BEGIN
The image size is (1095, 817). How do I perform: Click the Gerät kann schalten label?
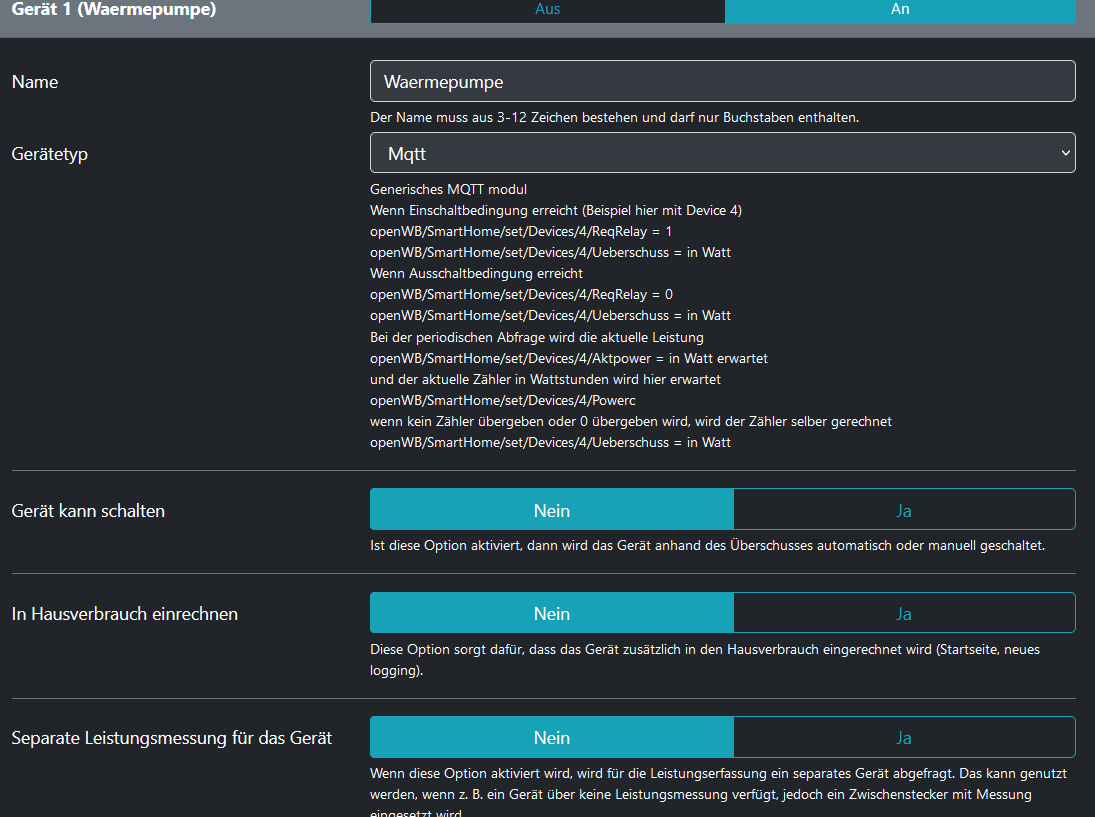pyautogui.click(x=88, y=511)
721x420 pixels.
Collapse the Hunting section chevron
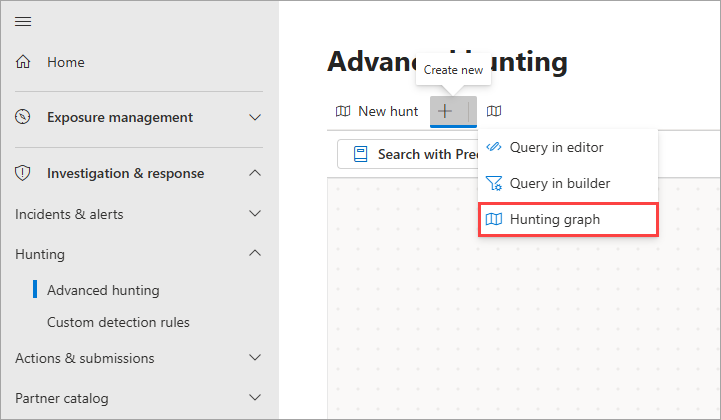click(x=255, y=254)
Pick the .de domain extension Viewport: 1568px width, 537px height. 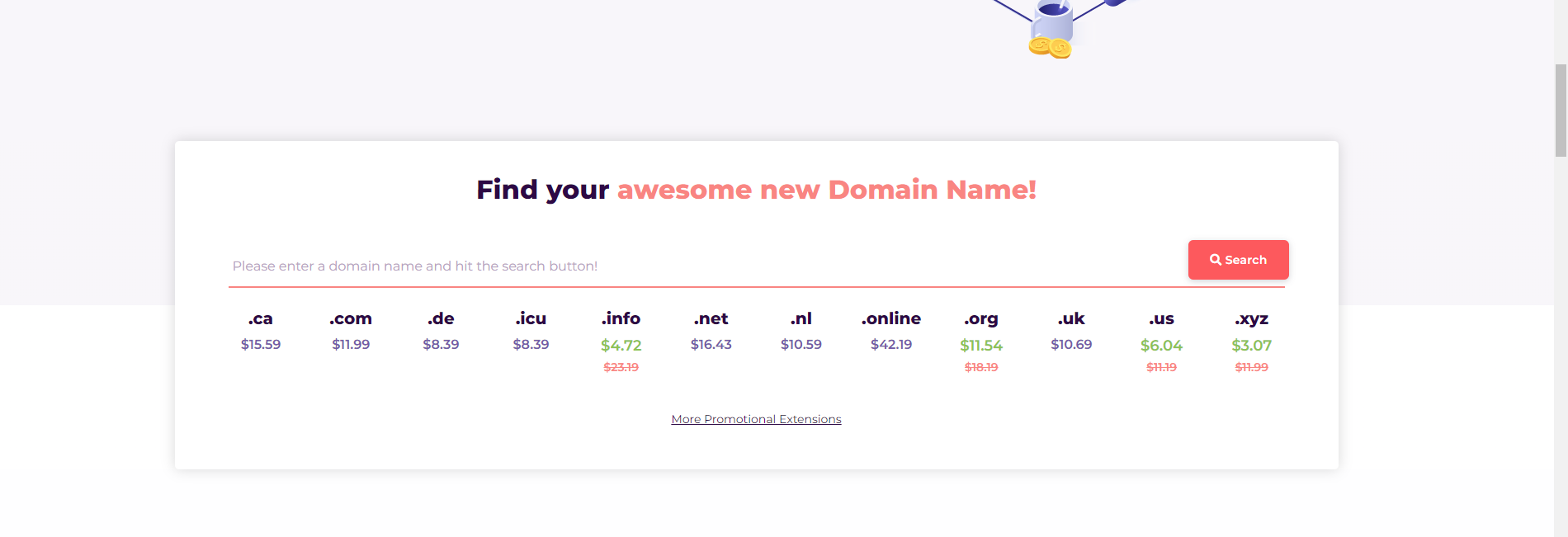click(x=441, y=319)
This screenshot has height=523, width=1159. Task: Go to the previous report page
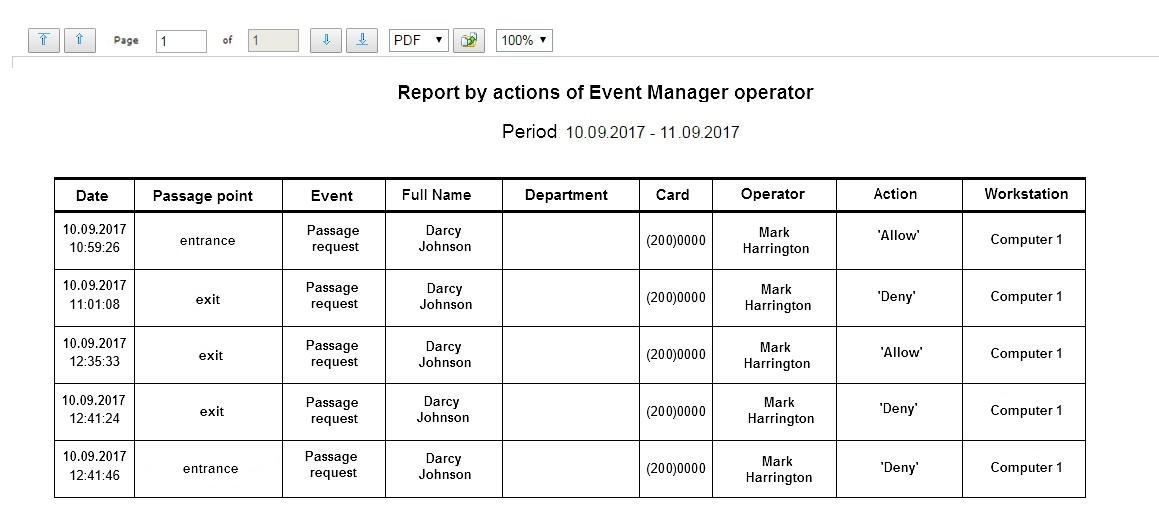click(x=80, y=40)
END
Transcribe only the lines from the line holding "This screenshot has" to the final line of the listing above. Keep them exact, include both ends, and skip the pictures.

▶ **Written response**
This screenshot has height=523, width=1159. Task: Go to the previous report page
click(x=80, y=40)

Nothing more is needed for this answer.